Neiman Marcus said Katz’s stepping aside is a part of a “long-term leadership succession planning process.”
Van Raemdonck comes to Neiman Marcus from Ralph Lauren, where he spent the last three years in Geneva, Switzerland, serving as the group president for EMEA (Europe, the Middle East and Asia) and Global Travel Retail.
Prior to that, he turned around the business as CEO of clothing company St.
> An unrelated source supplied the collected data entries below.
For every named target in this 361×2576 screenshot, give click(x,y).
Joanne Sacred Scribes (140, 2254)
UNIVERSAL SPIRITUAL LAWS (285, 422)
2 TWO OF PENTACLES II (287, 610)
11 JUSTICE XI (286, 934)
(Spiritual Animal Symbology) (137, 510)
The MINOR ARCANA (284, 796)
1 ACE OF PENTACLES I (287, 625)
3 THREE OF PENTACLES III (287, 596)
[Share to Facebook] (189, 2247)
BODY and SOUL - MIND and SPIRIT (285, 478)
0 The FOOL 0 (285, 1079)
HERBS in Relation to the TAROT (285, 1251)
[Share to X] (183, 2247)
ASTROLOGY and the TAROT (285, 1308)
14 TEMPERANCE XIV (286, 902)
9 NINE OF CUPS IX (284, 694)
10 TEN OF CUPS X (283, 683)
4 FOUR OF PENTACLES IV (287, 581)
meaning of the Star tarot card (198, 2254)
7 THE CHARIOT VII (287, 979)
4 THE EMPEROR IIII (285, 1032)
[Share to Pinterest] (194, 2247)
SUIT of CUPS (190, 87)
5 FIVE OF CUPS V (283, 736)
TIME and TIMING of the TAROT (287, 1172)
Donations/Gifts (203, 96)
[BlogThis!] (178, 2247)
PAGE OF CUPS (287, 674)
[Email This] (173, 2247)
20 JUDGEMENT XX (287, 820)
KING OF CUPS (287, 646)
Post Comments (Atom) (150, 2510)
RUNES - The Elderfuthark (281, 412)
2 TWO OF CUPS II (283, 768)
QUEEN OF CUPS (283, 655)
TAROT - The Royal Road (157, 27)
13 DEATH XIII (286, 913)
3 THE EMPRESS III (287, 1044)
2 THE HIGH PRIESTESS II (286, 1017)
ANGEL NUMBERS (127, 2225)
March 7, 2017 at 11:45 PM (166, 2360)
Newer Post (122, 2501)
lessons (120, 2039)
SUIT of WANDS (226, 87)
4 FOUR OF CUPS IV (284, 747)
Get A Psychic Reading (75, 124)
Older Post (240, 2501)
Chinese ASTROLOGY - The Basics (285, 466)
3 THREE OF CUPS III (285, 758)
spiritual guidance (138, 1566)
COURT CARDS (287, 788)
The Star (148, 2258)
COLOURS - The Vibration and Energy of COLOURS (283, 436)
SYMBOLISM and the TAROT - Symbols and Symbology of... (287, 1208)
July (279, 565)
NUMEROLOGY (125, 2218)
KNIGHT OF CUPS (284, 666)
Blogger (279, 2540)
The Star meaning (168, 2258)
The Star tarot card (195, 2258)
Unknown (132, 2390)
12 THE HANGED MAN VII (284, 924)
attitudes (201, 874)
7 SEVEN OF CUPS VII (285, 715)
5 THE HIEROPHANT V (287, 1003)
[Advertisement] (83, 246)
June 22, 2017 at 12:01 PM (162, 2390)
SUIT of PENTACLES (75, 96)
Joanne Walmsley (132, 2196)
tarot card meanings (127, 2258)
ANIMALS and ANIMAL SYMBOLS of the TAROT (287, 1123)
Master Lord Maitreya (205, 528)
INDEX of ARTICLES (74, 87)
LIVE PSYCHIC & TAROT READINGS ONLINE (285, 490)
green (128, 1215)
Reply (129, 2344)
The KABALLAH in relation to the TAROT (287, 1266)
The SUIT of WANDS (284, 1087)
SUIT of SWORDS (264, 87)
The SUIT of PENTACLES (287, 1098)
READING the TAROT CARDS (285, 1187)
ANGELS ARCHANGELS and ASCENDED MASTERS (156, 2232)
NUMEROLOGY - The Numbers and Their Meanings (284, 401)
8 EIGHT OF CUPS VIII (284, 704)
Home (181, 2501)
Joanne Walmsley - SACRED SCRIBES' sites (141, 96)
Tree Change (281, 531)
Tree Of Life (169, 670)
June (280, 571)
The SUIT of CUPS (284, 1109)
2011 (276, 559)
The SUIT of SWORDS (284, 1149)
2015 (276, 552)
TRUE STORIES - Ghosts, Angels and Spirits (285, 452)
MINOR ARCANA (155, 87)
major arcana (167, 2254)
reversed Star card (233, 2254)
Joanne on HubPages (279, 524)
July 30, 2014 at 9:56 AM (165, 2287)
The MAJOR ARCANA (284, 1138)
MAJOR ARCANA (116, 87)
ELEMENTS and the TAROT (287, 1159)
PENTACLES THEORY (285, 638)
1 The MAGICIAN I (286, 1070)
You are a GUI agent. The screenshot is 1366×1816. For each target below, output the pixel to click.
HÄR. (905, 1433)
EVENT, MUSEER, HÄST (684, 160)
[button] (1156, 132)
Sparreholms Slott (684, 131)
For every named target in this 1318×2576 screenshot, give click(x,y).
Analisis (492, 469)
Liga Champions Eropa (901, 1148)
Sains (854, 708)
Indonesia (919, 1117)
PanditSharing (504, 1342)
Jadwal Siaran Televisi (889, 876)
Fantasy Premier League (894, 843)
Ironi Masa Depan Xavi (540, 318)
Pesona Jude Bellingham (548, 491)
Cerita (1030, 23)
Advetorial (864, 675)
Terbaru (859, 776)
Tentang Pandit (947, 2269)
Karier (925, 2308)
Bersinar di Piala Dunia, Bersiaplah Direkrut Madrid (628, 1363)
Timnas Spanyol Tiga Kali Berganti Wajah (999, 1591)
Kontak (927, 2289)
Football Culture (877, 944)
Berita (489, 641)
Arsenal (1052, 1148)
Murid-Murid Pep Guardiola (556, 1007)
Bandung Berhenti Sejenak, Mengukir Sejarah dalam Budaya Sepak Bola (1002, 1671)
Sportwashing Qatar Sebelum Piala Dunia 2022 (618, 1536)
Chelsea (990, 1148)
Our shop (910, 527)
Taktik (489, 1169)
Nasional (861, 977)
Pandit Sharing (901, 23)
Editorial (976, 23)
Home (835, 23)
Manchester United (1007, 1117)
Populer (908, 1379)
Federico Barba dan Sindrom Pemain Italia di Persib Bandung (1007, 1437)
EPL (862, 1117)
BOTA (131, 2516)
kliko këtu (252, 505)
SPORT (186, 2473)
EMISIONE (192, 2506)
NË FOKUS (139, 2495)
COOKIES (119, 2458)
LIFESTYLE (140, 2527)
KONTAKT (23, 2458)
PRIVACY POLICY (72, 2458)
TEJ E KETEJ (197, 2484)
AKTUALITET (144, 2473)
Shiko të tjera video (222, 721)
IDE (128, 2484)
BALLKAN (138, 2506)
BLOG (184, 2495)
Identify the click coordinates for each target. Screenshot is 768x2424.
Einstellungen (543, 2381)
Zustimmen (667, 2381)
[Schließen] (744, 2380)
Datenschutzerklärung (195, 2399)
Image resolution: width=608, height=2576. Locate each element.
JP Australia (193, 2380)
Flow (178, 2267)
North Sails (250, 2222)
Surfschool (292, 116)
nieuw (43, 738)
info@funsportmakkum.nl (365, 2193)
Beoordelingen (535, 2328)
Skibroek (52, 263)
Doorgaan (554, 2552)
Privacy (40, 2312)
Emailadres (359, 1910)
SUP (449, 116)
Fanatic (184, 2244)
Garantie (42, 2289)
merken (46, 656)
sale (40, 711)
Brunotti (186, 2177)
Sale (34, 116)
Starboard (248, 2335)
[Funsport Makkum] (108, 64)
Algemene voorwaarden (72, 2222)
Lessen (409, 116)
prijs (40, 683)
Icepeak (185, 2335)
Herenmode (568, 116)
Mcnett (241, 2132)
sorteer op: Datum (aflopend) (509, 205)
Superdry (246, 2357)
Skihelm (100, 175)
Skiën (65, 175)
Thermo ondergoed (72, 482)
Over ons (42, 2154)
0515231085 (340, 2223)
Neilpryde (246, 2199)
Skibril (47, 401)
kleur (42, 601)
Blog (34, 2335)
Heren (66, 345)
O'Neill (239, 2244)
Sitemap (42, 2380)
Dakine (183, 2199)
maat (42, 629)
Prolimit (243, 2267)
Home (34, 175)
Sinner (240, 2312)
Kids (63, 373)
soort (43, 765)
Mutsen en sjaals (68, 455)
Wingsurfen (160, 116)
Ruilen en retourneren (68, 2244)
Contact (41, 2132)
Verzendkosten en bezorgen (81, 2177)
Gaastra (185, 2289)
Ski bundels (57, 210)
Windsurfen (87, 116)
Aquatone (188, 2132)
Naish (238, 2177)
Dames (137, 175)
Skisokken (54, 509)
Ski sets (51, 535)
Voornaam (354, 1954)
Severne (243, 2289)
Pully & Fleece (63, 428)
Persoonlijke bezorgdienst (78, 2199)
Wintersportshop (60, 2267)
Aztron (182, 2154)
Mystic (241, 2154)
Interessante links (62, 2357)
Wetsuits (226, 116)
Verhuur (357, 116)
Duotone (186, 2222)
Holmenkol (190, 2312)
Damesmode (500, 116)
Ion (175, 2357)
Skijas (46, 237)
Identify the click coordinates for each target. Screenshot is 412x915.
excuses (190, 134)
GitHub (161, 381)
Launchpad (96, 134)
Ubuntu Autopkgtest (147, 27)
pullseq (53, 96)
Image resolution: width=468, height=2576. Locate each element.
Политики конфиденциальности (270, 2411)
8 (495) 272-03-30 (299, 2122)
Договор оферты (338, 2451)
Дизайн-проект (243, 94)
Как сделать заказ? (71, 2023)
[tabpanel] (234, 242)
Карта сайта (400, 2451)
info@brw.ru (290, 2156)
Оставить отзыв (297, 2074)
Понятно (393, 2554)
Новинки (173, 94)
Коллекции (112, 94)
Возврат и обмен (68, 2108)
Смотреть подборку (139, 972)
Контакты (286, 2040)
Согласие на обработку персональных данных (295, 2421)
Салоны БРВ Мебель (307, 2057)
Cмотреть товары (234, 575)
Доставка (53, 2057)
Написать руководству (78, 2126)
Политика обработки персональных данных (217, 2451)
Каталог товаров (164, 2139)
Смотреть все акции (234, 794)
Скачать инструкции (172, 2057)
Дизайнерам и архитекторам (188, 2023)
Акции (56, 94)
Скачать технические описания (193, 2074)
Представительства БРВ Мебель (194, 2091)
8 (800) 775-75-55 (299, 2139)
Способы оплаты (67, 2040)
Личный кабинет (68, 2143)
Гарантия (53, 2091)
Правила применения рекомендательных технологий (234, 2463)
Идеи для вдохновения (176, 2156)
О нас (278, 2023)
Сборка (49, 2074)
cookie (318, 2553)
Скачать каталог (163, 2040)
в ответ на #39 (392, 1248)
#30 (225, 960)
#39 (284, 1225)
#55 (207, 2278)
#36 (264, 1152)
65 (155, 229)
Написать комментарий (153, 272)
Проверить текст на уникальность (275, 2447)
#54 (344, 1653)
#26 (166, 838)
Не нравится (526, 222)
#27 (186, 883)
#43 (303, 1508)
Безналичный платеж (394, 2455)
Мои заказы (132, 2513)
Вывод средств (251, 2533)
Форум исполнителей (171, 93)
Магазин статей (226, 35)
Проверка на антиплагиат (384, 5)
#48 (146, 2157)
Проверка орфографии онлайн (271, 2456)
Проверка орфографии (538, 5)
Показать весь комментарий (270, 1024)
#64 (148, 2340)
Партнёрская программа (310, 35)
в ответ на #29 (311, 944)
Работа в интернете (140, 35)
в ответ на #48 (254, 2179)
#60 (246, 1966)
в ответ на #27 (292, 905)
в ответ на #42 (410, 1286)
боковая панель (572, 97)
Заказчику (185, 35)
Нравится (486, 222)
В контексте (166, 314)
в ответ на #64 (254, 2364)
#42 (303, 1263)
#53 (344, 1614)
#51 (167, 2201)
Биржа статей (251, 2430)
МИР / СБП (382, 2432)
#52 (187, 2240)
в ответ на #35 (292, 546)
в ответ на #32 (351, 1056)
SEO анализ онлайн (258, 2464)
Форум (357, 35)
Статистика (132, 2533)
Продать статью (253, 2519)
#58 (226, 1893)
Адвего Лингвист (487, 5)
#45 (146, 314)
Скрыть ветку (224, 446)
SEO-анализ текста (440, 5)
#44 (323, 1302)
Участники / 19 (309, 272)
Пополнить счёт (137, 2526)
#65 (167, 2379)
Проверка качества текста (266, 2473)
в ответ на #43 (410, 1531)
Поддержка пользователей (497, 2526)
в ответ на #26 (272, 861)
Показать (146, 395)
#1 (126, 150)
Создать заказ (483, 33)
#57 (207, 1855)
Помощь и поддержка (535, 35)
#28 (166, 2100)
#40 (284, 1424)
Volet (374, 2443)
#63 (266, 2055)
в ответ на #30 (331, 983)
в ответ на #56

John Knits and also has held executive positions at Louis Vuitton.
Van Raemdonck has an MBA from the University of Chicago and a master of business and sciences from the Universite catholiqué de Louvain in Belgium.
He is currently based in New York.
Neiman Marcus, like so many other department stores, has seen sales decline due to a number of factors--including competition from online and brick-and-mortar discounters, the rise of fast fashion, a more casual society and the decline in mall traffic--and is saddled with billions in debt.
In January 2017, the company withdrew its long-delayed initial public offering because it was “not in its best interests” to proceed, and its attempt to find a buyer later in the year failed.
In July, Neiman Marcus announced that it was cutting 225 jobs and re-evaluating the size of its off-price business, Last Call, after closing three of the stores in the preceding months.
The department store chain saw same-store sales decline every quarter in fiscal year 2017, though it did report a 4.2 percent increase in comps in the first quarter 2018 ended Oct. 28. It was the retailer’s first same-store sales increase since Q4 of fiscal 2015.
The company attributed the increase to its “Digital First” strategy.
On National Jeweler’s $100 Million Supersellers list, Neiman Marcus went from No. 13 in 2016 (based on 2015 sales) to No. 15 this year (based on 2016 sales), with jewelry and watch sales slipping from $510 million to $481 million (both estimates).